Para hablar de la necesidad de una agenda, no basta con recitar los textos de política pública; es preciso asumirla como un tema crucial para que el país se enfile por la vía de una confrontación que, precisamente, gire en torno de esas cuestiones que son las que urge ordenar y poner en perspectiva. De ello depende que el Estado adquiera, por fin, un perfil democrático y deje atrás rémoras e inclinaciones corporativas.
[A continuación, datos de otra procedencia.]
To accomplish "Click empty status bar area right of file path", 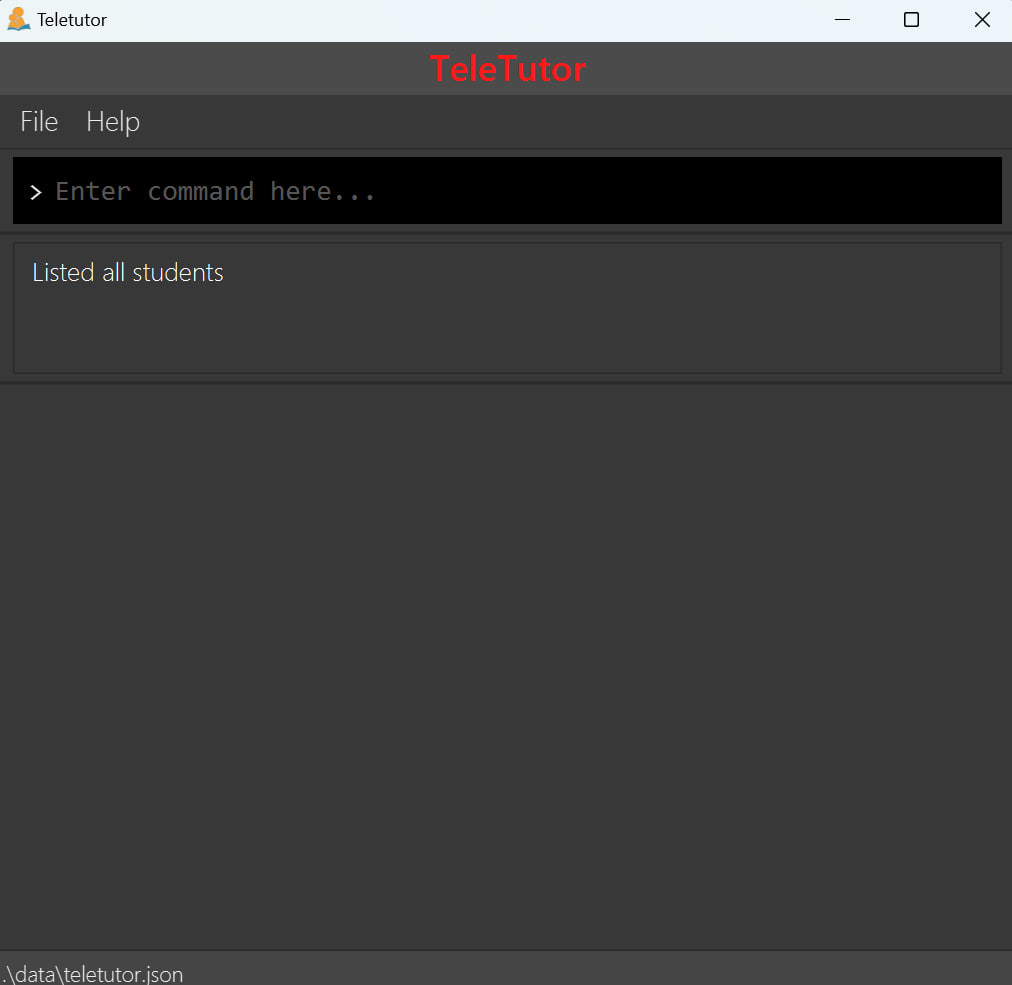I will [600, 971].
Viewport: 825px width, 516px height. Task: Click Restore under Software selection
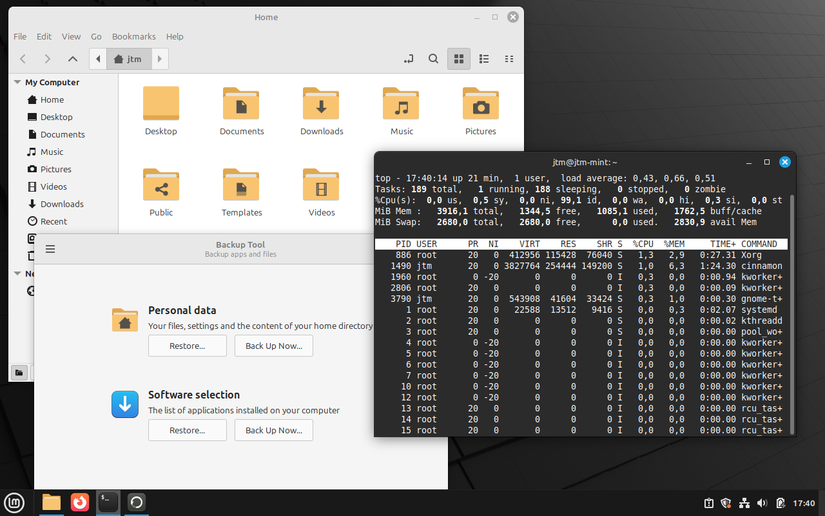coord(187,430)
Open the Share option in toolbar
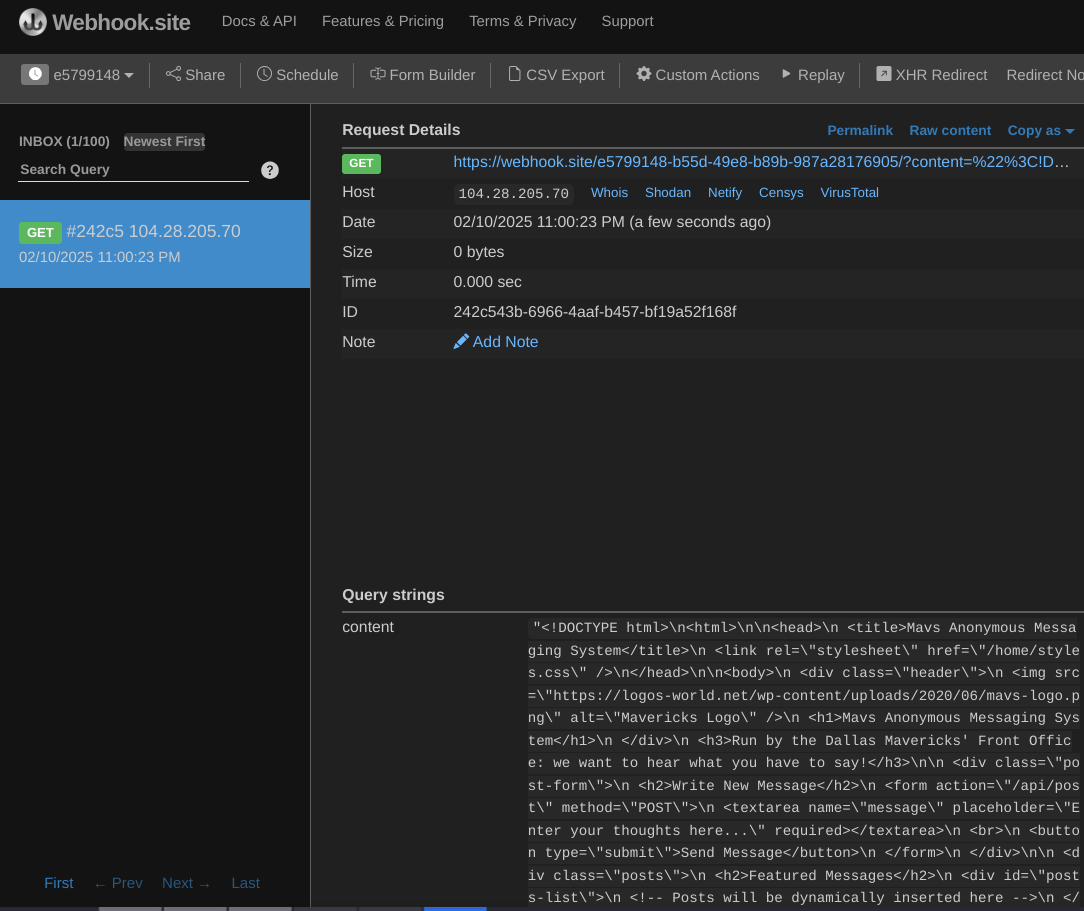The height and width of the screenshot is (911, 1084). tap(195, 75)
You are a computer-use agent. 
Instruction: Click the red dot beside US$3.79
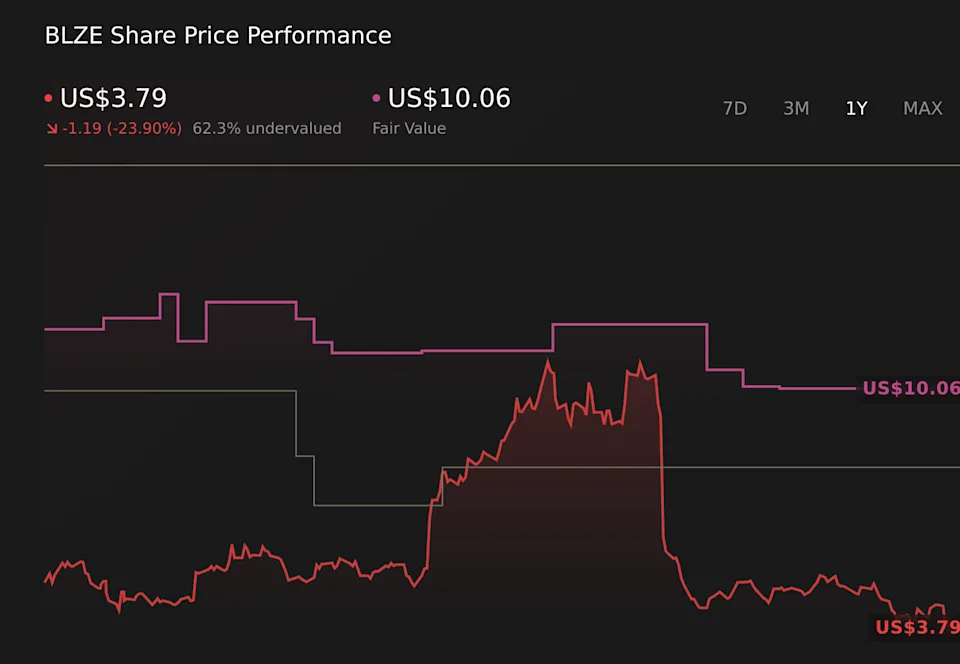[x=49, y=99]
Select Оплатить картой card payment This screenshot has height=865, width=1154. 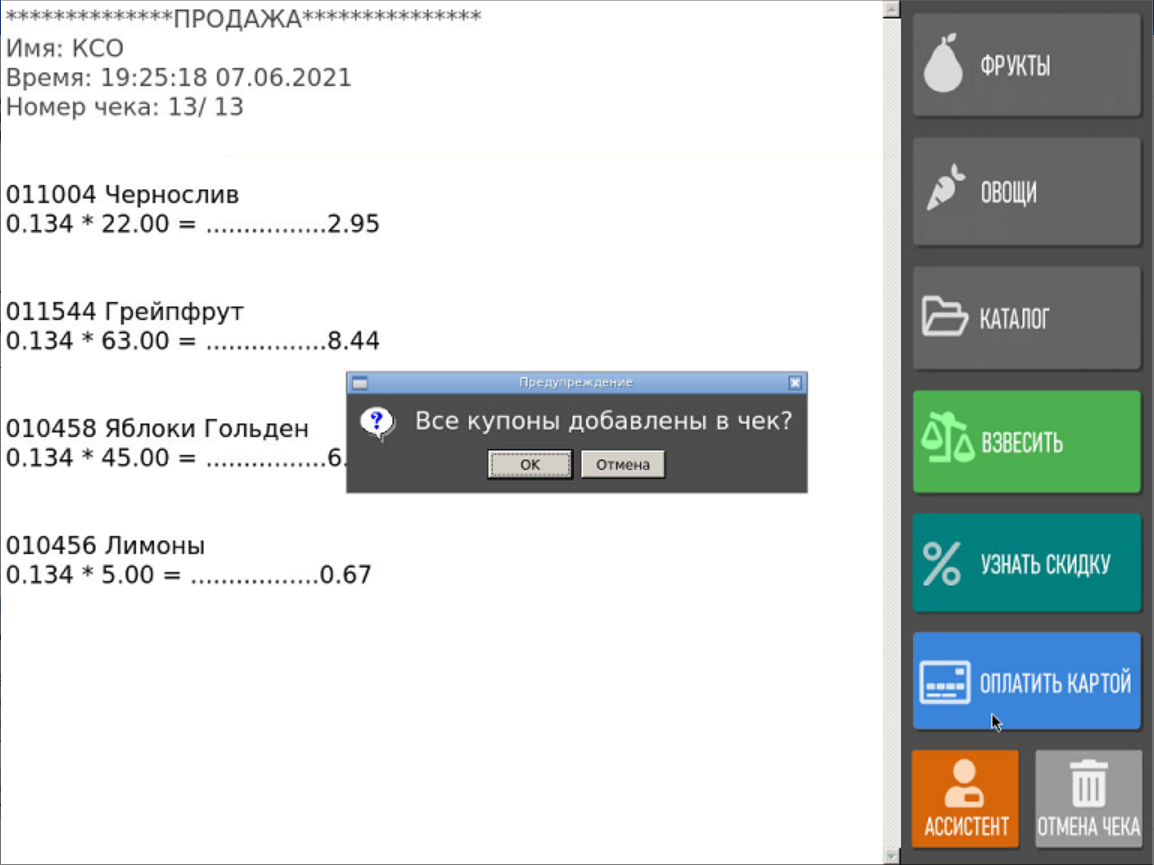point(1026,682)
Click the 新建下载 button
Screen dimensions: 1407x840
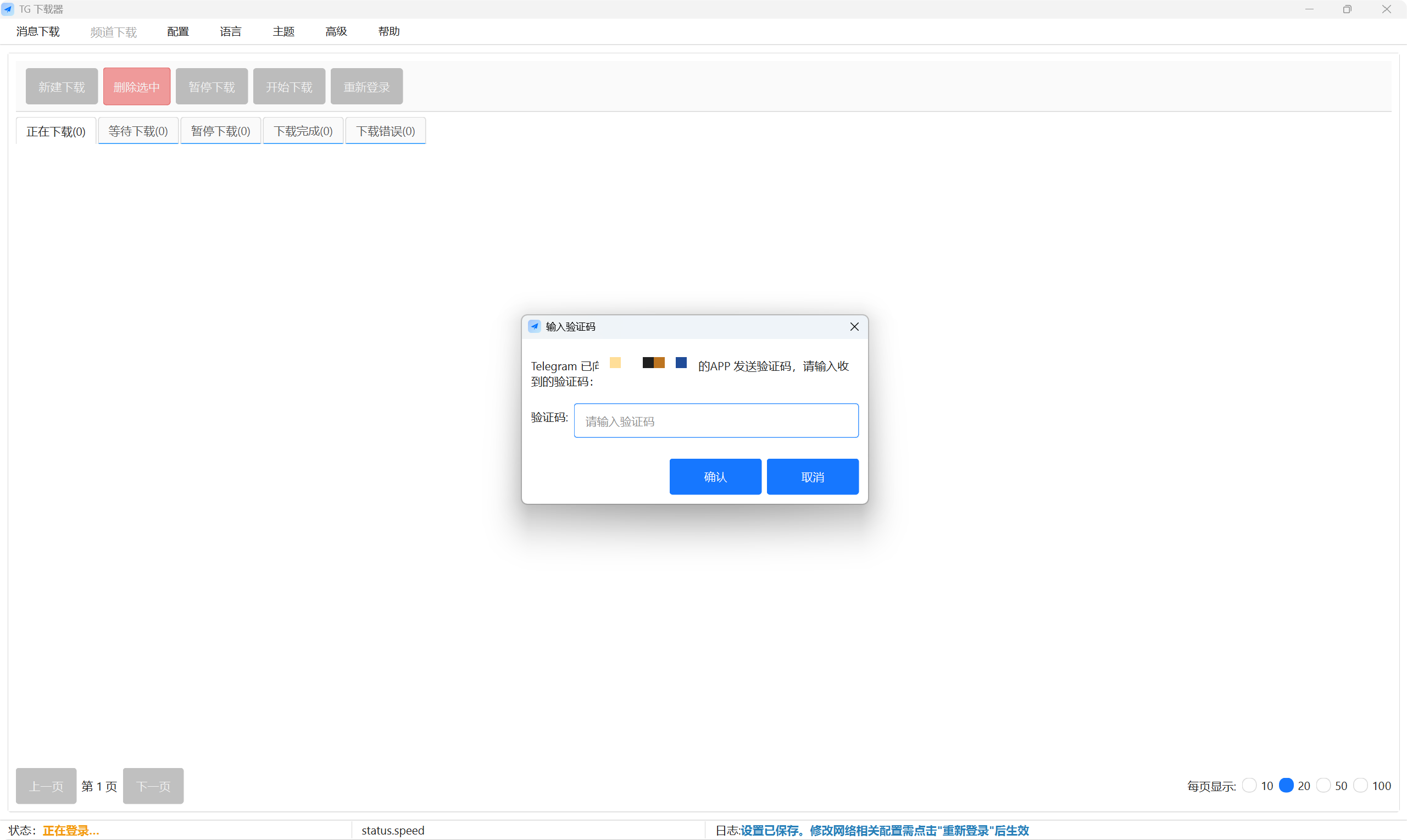(62, 87)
El gobierno insiste en que la suya es la que debe marcar la pauta de la deliberación política y ciudadana. La reforma energética o la fiscal, como antes fue la indígena, son presentadas como la pauta obligada para la gestión democrática del Estado, pero la argumentación carece de esa inspiración: todo es presentado como de "obvia y urgente" resolución y no como un complejo de decisiones que debe aterrizar en una nueva ronda de revisión e innovación institucional, no sólo por sus resultados en materia financiera, o productiva, o social, como podría ser en el caso indígena, sino por la forma misma del proceso, que lleva a tomar resoluciones y definir políticas. Se trata, al final de cuentas, de un presidencialismo al revés.
Desde el Congreso puede decirse y repetirse que ahí se producen y se reforman leyes a pasto, y el gobierno puede insistir en que se gobierna todos los días dentro del nuevo marco plural creado por la reforma política y, ahora, por la alternancia, pero para el ciudadano común lo que cuenta es el panorama ominoso que un día sí y otro también le pintan el gobierno y sus publicistas, así como sus supuestos opositores, como prólogo para hacer proselitismo para sus propuestas. Por un lado, la normalidad democrática, cantada por partidos y gobierno; por otro, la visión del abismo que cantan igualmente partidos y gobierno. En medio, la sensación de que se camina en círculos. A la espera de los desempates que todos desean, pero siempre en favor de cada quien.
De poco le servirá a la democracia en México seguir por este vicioso camino. La construcción pactada de una democracia que produzca algo más que libertad, es decir, que forje políticas y bienes públicos, es lo que tendría que asumirse como divisa de todos los actores, viejos y nuevos, del drama político democrático. Esperar a que, de nuevo, los votos resuelvan y llenen estas carencias es hacer caso omiso de lo que estos cinco años nos enseñan en la materia: que sin un coloquio interesado y comprometedor entre los partidos, las organizaciones sociales y de interés, y el gobierno, no hay votos suficientes para darle sentido y rumbo a una sociedad que cambia a diario, y sin duda lo hace con celeridad, pero que no encuentra las formas congruentes y amplias para darle cauce a una diversidad que roza ya los linderos del desorden.
La prueba no debería dejarse al azar de las elecciones del 2003; debería ser, más bien, una asignatura obligada para todos aquellos que busquen graduarse como parte adulta de una política que quiere dejar atrás la tradición verticalista, pero que, por lo visto, en el camino extravió los reflejos profundos de vinculación con las necesidades y los intereses del Estado y el desarrollo a largo plazo. Esto es, una política democrática que para serlo optó por dejar a la deriva la propia agenda. Y eso se paga, y a veces muy caro.